The problem with your approach is that I1 is the current flowing in Z1, but it is NOT the current flowing in Z2, nor is it the current flowing out of your Thevenin equivalent for the left hand side.

I don't follow where you get that Z1 and Zt would be in series or where your two voltage sources could be combined.

It would help a lot if you draw sketches of the transformations you are making instead of just trying to describe them in words.

 

The problem with your approach is that I1 is the current flowing in Z1, but it is NOT the current flowing in Z2, nor is it the current flowing out of your Thevenin equivalent for the left hand side.

I don't follow where you get that Z1 and Zt would be in series or where your two voltage sources could be combined.

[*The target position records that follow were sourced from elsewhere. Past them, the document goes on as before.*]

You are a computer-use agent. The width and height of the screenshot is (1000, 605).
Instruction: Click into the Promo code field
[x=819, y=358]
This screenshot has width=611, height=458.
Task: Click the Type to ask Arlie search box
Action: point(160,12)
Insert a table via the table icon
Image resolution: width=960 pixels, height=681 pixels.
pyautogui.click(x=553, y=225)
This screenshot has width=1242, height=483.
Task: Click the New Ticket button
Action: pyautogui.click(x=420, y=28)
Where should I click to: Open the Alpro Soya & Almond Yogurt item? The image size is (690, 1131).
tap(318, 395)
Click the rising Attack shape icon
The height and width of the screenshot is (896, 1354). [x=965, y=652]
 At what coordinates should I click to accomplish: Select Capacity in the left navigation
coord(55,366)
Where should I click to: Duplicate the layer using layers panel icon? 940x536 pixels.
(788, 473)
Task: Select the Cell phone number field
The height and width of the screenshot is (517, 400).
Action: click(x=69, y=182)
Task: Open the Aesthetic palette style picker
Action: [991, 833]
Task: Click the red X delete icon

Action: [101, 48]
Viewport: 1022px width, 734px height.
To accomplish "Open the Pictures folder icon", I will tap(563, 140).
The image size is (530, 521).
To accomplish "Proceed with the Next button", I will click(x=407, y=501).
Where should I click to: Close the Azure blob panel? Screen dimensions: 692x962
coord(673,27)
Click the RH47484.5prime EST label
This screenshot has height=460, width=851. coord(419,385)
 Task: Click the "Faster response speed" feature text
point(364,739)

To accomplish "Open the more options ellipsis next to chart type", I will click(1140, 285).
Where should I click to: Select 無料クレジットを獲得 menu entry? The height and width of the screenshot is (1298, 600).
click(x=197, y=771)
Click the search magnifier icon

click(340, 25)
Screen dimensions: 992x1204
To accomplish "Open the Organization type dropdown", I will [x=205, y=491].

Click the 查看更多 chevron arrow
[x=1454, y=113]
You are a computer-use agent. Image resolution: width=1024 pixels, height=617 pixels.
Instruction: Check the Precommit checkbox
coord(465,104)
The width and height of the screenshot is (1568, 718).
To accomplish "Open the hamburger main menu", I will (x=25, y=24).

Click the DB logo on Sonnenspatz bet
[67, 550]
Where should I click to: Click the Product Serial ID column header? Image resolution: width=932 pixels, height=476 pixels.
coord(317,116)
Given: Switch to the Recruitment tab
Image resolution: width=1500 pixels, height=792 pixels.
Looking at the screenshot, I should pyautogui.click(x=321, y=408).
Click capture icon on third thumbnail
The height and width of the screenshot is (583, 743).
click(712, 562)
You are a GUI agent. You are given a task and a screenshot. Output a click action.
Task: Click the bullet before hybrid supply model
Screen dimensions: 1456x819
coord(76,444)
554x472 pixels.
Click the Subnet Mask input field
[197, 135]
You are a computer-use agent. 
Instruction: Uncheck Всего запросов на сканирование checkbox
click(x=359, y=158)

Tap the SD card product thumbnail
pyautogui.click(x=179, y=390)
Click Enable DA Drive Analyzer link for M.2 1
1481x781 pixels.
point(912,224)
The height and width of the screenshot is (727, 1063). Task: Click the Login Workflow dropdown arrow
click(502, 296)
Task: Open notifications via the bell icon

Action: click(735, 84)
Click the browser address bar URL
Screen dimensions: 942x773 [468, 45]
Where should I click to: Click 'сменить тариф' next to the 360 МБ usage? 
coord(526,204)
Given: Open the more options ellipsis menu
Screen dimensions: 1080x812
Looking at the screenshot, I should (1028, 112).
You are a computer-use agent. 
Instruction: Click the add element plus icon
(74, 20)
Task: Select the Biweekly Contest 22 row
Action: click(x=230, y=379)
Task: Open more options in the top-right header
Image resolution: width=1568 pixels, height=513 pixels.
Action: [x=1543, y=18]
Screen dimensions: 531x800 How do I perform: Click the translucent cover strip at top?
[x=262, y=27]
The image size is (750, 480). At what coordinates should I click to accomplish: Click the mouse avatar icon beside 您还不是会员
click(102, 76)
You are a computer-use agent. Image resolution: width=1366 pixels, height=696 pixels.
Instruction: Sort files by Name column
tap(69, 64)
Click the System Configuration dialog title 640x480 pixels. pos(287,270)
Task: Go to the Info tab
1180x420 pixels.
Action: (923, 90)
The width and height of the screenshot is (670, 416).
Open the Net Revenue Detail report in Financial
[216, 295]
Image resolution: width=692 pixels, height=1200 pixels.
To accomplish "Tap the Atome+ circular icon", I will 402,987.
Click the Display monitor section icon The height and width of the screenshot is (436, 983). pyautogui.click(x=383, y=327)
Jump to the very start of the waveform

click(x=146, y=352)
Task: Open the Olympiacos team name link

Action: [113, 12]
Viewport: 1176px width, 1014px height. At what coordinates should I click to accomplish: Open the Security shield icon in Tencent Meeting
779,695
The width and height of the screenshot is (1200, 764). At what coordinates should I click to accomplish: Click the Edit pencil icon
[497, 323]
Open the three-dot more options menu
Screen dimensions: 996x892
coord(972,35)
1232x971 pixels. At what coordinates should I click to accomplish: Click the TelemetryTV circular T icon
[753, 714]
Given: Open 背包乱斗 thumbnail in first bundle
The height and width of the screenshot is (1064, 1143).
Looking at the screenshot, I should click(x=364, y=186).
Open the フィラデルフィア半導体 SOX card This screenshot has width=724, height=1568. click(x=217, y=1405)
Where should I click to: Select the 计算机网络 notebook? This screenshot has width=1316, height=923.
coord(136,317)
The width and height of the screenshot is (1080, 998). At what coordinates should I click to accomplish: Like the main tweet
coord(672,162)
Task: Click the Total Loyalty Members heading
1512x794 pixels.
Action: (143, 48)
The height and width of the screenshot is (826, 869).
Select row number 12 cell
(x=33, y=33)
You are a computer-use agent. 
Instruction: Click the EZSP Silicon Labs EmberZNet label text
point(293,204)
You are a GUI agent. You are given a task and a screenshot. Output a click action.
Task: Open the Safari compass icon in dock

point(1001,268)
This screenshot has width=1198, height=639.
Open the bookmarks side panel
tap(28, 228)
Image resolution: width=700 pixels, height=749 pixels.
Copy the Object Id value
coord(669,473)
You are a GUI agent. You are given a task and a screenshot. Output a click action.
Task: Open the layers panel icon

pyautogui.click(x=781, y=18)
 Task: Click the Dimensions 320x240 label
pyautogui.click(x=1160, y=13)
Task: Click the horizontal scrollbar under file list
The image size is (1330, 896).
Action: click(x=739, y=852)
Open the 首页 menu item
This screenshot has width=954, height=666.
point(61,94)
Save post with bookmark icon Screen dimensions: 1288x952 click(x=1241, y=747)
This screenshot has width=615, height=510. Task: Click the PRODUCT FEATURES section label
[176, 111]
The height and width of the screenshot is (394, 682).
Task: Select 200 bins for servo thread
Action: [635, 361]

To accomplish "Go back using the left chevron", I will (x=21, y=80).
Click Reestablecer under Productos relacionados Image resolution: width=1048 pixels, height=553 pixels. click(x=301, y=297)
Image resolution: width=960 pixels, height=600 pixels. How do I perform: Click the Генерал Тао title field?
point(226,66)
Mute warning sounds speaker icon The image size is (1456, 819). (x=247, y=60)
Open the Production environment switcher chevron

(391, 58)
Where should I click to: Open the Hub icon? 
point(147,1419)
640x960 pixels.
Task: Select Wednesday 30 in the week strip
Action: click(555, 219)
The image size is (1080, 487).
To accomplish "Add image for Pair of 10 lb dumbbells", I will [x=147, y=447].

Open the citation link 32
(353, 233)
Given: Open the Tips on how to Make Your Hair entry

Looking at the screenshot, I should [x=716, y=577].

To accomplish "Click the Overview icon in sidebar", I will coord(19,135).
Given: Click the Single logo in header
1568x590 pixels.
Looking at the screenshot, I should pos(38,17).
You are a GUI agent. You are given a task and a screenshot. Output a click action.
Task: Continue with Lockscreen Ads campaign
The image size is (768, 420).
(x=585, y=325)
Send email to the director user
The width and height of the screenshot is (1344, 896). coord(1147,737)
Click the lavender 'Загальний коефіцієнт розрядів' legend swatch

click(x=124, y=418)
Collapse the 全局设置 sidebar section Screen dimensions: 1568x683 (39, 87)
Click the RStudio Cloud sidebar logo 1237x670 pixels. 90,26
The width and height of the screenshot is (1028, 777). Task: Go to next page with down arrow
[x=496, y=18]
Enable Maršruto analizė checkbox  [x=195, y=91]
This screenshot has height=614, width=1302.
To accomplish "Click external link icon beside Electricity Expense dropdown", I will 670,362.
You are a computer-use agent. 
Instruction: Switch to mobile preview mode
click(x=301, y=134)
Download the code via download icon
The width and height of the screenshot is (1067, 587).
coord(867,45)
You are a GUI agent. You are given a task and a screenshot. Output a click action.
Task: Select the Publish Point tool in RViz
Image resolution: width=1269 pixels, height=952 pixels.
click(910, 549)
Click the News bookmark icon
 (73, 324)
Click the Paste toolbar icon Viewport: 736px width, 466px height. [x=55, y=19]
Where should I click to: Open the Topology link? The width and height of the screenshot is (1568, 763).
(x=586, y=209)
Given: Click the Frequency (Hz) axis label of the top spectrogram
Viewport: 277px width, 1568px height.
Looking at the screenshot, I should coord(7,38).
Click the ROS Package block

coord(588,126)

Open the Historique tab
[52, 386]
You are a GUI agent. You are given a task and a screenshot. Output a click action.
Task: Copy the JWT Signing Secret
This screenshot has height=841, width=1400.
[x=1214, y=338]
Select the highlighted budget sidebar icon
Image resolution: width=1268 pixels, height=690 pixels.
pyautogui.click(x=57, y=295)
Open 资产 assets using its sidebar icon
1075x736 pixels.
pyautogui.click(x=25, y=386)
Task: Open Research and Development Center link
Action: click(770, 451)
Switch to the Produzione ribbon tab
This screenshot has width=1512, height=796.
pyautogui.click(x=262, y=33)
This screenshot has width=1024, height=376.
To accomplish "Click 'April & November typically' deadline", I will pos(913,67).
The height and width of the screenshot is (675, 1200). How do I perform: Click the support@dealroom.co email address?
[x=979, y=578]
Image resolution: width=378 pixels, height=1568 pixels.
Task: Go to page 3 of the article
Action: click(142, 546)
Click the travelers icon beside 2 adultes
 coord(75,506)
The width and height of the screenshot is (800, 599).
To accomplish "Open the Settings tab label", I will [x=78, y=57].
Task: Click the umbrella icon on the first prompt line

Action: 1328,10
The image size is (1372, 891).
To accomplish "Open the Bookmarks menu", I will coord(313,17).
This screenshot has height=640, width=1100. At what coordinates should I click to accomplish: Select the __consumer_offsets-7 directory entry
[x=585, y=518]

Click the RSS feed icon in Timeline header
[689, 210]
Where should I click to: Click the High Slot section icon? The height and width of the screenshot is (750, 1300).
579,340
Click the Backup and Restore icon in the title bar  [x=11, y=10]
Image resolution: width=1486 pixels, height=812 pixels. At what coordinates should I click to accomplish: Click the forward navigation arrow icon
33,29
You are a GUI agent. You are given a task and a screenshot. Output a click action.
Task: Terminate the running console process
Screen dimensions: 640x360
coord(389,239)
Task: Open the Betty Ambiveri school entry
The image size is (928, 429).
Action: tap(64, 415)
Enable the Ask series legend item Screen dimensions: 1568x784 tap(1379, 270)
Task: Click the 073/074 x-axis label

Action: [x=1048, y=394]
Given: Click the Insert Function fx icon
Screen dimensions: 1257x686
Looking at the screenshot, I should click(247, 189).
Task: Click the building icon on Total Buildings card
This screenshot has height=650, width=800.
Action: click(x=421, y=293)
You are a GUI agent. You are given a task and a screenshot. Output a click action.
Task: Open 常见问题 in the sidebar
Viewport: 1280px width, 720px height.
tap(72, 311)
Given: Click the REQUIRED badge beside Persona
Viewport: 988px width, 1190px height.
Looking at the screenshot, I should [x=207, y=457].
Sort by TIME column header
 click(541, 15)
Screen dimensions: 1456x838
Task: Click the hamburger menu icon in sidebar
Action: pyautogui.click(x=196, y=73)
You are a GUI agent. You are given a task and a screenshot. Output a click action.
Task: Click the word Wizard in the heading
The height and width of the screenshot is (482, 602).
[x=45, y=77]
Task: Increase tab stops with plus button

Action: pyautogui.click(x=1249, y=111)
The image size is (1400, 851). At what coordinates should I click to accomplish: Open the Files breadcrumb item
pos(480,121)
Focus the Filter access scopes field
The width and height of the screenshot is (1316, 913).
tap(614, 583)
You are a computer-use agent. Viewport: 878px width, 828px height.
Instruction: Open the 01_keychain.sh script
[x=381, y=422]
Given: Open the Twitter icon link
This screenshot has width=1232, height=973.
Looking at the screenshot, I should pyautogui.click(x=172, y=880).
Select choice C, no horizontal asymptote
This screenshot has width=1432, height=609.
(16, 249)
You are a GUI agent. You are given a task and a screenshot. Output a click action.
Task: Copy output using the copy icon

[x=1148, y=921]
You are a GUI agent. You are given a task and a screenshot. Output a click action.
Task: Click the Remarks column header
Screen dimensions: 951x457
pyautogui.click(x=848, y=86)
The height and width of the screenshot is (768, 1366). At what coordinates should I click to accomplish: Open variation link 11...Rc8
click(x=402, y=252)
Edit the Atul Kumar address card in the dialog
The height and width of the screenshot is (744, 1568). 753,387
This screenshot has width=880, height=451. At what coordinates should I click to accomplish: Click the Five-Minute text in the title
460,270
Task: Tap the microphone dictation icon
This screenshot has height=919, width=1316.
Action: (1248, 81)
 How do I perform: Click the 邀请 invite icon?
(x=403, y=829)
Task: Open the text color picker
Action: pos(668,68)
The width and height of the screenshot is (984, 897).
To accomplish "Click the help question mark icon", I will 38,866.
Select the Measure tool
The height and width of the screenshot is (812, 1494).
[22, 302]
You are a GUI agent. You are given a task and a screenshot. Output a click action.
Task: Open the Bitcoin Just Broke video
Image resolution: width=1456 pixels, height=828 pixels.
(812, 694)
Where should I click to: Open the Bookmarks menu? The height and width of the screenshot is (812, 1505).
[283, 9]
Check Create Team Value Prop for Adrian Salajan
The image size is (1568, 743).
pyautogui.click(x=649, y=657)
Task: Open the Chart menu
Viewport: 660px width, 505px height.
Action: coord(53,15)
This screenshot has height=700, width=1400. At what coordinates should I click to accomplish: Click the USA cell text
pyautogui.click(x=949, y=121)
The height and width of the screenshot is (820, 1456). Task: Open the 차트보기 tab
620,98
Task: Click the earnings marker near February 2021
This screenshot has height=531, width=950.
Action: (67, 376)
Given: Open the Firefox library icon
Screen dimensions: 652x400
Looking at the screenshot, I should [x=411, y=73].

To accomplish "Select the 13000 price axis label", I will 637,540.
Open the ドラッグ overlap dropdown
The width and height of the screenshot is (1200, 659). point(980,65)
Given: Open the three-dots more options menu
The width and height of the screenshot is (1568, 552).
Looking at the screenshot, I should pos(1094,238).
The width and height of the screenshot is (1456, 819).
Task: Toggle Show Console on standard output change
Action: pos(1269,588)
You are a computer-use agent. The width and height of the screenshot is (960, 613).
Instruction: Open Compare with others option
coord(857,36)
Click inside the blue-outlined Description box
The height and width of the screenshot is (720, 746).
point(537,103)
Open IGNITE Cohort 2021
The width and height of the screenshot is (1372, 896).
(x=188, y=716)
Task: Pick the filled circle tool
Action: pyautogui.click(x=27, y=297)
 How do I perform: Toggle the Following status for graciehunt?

It would help a lot if you draw sketches of the transformations you are making instead of just trying to describe them in words.

Ok, this is what i meant:

So thevenin generator includes all elements of the circuit except E1 and Z1 which means that circuit after implementing thevenin's theorem looks like this:

 

That helps a lot. From your verbal description it sounded like you were finding the Thevenin circuit for E1, Z1, and Z2 since you said that it was for the part of the circuit LEFT of (and including) Z2.

I'll try to look at it later. Got stuff I've got to do right now.

 

Cdummie, your approach seems valid, but I haven't checked the math on your actual answer.
Regards

 

Cdummie, your approach seems valid, but I haven't checked the math on your actual answer.
Regards

Thank you, that's what i needed to know, even if i made some math mistakes they can be fixed, more important thing is that approach is good, thanks again!